> [Work order] From the records below, set down exactly the lines starting with the line that contains "Image resolution: width=940" and going on through the line that contains "Click the hamburger". Nothing else is wanted.

> [Records for the exercise]
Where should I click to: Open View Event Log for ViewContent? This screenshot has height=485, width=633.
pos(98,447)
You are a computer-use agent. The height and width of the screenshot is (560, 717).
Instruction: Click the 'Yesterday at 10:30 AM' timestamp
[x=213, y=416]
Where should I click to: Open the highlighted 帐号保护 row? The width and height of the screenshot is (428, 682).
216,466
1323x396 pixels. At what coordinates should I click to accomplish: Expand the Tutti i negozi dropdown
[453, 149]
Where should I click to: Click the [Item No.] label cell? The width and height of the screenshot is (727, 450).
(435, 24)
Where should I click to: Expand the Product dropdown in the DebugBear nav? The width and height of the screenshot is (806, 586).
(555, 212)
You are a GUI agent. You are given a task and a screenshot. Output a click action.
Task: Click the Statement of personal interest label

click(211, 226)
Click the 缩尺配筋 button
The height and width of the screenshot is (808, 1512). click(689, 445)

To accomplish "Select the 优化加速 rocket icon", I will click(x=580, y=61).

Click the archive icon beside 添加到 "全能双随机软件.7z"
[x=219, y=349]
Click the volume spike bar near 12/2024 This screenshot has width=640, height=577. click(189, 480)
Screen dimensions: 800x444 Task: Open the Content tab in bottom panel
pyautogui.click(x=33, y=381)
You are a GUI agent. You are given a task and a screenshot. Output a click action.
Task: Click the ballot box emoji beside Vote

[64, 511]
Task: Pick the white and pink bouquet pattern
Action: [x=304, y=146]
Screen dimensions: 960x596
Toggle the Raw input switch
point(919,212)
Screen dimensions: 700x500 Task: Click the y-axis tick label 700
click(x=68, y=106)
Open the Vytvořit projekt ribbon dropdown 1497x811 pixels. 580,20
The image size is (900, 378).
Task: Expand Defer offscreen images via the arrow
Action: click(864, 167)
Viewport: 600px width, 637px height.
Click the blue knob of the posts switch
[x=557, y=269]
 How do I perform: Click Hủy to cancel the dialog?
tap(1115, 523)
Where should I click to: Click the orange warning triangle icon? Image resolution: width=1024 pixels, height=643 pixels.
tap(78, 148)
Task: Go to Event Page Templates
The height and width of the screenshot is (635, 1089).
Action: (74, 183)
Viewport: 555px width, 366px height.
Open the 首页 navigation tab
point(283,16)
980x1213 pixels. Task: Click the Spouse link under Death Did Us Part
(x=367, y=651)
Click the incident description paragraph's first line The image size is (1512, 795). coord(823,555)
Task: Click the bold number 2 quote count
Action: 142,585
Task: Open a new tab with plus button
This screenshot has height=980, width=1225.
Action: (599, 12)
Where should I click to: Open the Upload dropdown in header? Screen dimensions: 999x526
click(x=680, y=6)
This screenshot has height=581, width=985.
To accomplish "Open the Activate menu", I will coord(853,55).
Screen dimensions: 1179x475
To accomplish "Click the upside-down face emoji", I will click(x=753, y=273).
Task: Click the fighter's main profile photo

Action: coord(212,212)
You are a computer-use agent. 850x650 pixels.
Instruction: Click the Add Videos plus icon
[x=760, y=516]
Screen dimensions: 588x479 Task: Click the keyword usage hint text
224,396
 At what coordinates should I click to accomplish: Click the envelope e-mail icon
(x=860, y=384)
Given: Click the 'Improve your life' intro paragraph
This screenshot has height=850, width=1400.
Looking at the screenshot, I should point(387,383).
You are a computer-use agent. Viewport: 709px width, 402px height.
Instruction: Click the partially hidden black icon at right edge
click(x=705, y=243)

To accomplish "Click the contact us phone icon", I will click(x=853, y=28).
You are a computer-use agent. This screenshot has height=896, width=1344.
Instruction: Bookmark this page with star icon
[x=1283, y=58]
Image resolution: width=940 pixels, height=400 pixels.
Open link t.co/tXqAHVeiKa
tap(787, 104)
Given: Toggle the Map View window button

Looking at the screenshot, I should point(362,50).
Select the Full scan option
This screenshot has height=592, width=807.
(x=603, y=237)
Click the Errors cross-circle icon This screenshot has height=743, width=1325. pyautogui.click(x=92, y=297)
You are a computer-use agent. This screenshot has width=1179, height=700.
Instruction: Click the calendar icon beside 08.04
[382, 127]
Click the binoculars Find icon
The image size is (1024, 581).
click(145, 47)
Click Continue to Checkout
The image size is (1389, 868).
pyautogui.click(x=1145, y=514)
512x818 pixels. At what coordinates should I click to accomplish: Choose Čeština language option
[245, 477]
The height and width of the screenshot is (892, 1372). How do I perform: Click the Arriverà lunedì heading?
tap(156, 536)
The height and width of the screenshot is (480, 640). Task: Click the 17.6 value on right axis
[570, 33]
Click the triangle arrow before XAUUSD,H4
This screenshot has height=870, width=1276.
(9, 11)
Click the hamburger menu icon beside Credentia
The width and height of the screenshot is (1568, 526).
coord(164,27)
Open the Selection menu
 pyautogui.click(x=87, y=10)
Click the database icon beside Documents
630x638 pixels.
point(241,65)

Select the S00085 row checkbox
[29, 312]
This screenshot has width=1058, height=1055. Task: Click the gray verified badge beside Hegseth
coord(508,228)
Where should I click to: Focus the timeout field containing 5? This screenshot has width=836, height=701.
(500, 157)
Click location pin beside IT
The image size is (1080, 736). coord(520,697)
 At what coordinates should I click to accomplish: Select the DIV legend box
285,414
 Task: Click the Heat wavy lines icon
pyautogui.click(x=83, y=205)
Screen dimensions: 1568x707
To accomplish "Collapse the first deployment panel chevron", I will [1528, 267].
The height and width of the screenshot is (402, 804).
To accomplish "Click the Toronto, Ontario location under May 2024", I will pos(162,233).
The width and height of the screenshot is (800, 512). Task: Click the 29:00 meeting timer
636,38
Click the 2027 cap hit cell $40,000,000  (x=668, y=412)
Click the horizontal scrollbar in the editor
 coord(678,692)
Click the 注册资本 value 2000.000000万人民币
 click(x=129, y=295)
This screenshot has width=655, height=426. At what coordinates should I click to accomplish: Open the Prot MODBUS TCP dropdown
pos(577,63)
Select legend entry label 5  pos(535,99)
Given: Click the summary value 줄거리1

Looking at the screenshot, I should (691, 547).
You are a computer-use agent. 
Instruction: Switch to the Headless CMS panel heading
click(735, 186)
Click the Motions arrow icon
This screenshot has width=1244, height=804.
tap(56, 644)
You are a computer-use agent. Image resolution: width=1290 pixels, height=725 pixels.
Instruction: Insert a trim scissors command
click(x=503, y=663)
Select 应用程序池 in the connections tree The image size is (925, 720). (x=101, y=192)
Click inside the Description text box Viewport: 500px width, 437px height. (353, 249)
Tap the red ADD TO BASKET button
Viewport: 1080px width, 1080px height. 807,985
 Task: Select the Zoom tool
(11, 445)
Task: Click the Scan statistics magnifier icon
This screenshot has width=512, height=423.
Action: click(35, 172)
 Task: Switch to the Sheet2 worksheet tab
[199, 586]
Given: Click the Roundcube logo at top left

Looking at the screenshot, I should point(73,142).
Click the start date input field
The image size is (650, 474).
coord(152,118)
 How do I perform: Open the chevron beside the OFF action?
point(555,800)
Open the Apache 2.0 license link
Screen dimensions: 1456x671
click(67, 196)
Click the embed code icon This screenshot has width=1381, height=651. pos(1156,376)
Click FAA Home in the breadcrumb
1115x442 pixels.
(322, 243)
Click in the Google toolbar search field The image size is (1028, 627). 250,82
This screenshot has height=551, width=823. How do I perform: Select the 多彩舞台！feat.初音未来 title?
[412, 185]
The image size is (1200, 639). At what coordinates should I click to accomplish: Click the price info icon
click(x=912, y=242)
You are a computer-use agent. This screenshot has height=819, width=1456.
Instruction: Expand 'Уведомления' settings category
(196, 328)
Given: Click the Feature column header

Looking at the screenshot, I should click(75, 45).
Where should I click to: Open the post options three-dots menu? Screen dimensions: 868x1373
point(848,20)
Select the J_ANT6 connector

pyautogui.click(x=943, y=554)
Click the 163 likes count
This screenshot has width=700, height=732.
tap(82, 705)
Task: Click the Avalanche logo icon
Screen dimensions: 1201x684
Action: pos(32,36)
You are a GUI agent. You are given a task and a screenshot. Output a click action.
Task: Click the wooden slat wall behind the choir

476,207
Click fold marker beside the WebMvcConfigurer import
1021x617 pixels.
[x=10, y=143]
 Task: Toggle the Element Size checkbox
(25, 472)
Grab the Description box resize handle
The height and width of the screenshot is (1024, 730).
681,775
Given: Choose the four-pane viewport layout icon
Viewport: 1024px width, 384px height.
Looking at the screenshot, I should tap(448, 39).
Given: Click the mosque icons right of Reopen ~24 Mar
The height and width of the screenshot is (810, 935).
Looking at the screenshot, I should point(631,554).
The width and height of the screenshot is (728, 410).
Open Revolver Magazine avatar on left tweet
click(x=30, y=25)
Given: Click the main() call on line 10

> [Your solution]
Image resolution: width=940 pixels, height=400 pixels.
Open link t.co/tXqAHVeiKa
tap(787, 104)
Given: Toggle the Map View window button

Looking at the screenshot, I should point(362,50).
Select the Full scan option
This screenshot has height=592, width=807.
(x=603, y=237)
Click the Errors cross-circle icon This screenshot has height=743, width=1325. pyautogui.click(x=92, y=297)
You are a computer-use agent. This screenshot has width=1179, height=700.
Instruction: Click the calendar icon beside 08.04
[382, 127]
Click the binoculars Find icon
The image size is (1024, 581).
click(145, 47)
Click Continue to Checkout
The image size is (1389, 868).
pyautogui.click(x=1145, y=514)
512x818 pixels. At what coordinates should I click to accomplish: Choose Čeština language option
[245, 477]
The height and width of the screenshot is (892, 1372). How do I perform: Click the Arriverà lunedì heading?
tap(156, 536)
The height and width of the screenshot is (480, 640). Task: Click the 17.6 value on right axis
[570, 33]
Click the triangle arrow before XAUUSD,H4
This screenshot has height=870, width=1276.
(9, 11)
Click the hamburger menu icon beside Credentia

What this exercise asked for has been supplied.